User_12 · April 14, 2011, 1:20pm

very nice

WouterH · April 14, 2011, 2:16pm

It even runs slightly faster now, since I was able to remove another 3 asm instructions by combining them. ARM instruction set is really neat when it comes to instruction combining.

First managed code sends the 64x64 GHI image to RLP.

Next, managed code calculates an optimised (full circle contains 256 degrees) sin / cos lookup table.

Last, managed code calls the Animate function with a sin / cos for the current angle and increments the angle.

This is how the Animate functions looks like (this method draws a single frame ASAP )

Gus_Issa · April 14, 2011, 2:35pm

Nice!

One thing I wanted to try was to move the old MPEG2 video playback RLP on EMX and see how fast can EMX do video. Are you up for this challenge? I am sure I can convince GHI to get you some new toys

WouterH · April 14, 2011, 3:16pm

Hmm, I don’t think the cobra can handle mpeg decoding. As you said memory access is really a bottleneck. That’s why I used 8 CPU registers to cache everything. And reduced inner loop to 14 asm instructions. No C optimiser will ever compact it that much.

Plus doing mpeg decoding in asm will be a pain in the *** 8)

Gus_Issa · April 14, 2011, 3:41pm

I meant take the same code and run on EMX not rewrite it in assembly

EMX can do MPEG but how fast can it doe it At 320x240 ChipworkX can do over 60fps so assuming EMX is 6 times slower then you get 10fps, which is okay. Or make the video smaller and get 15fps which is enough.

WouterH · April 15, 2011, 4:20am

If I have some spare time I’ll look into it

Just captured another video of the rotating bitmap. Now with a 128x128 bitmap and some random movement.

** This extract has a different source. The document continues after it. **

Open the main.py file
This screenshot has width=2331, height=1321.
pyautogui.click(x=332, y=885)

Skewworks · April 17, 2011, 4:12pm

This belongs on code.tinyclr.com so we can all enjoy the awesomess.

cough hint cough 8)

Gus_Issa · April 17, 2011, 4:20pm

pretty amazing for sure

Architect · April 18, 2011, 9:39am

Looks very smooth!

Thank you

WouterH · April 18, 2011, 2:07pm

Here you go:
http://code.tinyclr.com/project/295/rlp-bitmap-rotation-demo/

bg_blea · June 16, 2011, 10:02pm

Cool stuff.
Mind sharing what IDE you use for native and where did you get the info on syntax?
I used PICs for a while and I’m used to have all in one place: doc sheet + instruction set + free ide with good tutorials. (I’m spoiled I know). With ARM all seem scattered and tons of 3rd party IDEs.
Maybe it’s just me :-[

WouterH · June 17, 2011, 1:57am

Well I just use “Programmers Notepad” for editing and a console window for compiling. Nothing fancy.

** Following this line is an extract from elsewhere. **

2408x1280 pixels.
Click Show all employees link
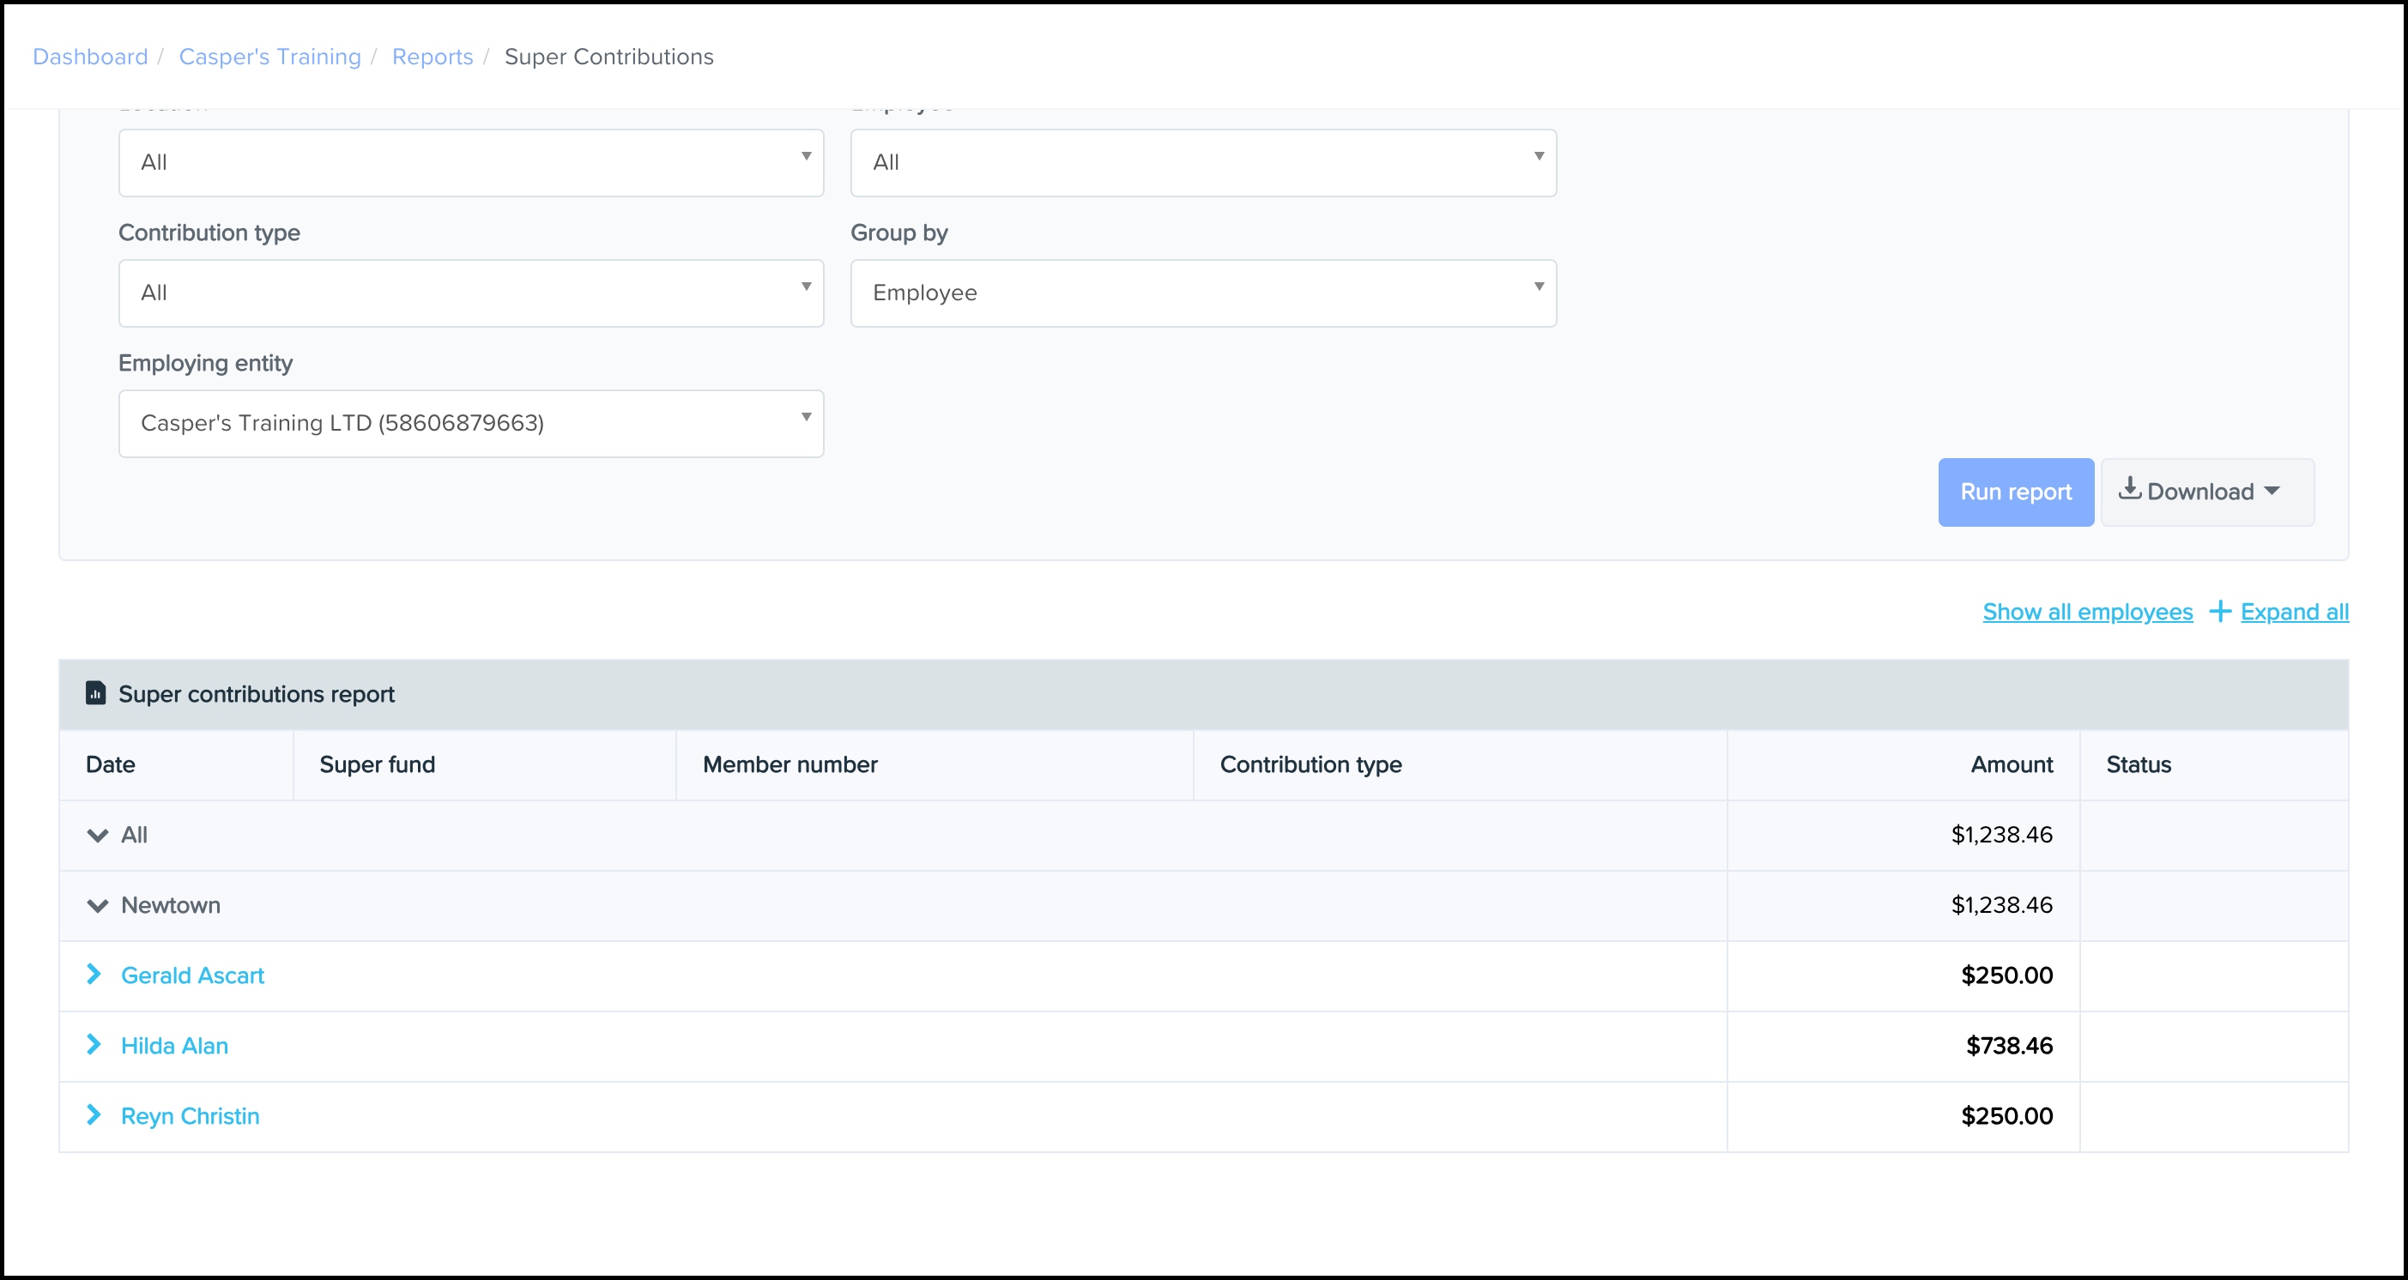[2087, 612]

NOTE: all links below are for the FEZ Cobra, I don’t know if they match other boards.

I use the “Sample Code Bundle” from here:
http://ics.nxp.com/support/documents/microcontrollers/?scope=LPC2468

On the same page you’ll find the “LPC24xx User Manual (UM10237)”

Then you have the instruction set:

More information on inline assembler in GCC:
http://www.ethernut.de/en/documents/arm-inline-asm.html

http://www.devrs.com/gba/files/asmc.txt

You can always let the compiler generate an assembly list file from your C code. There you will learn a lot about how the compiler does things in assembly.

During development I have found that memory access is the bottleneck. The ARM has some internal registers free to use, so if you see that the C code generates too much memory lookups and you want to speed things up, then you can cache stuff in those registers for faster access.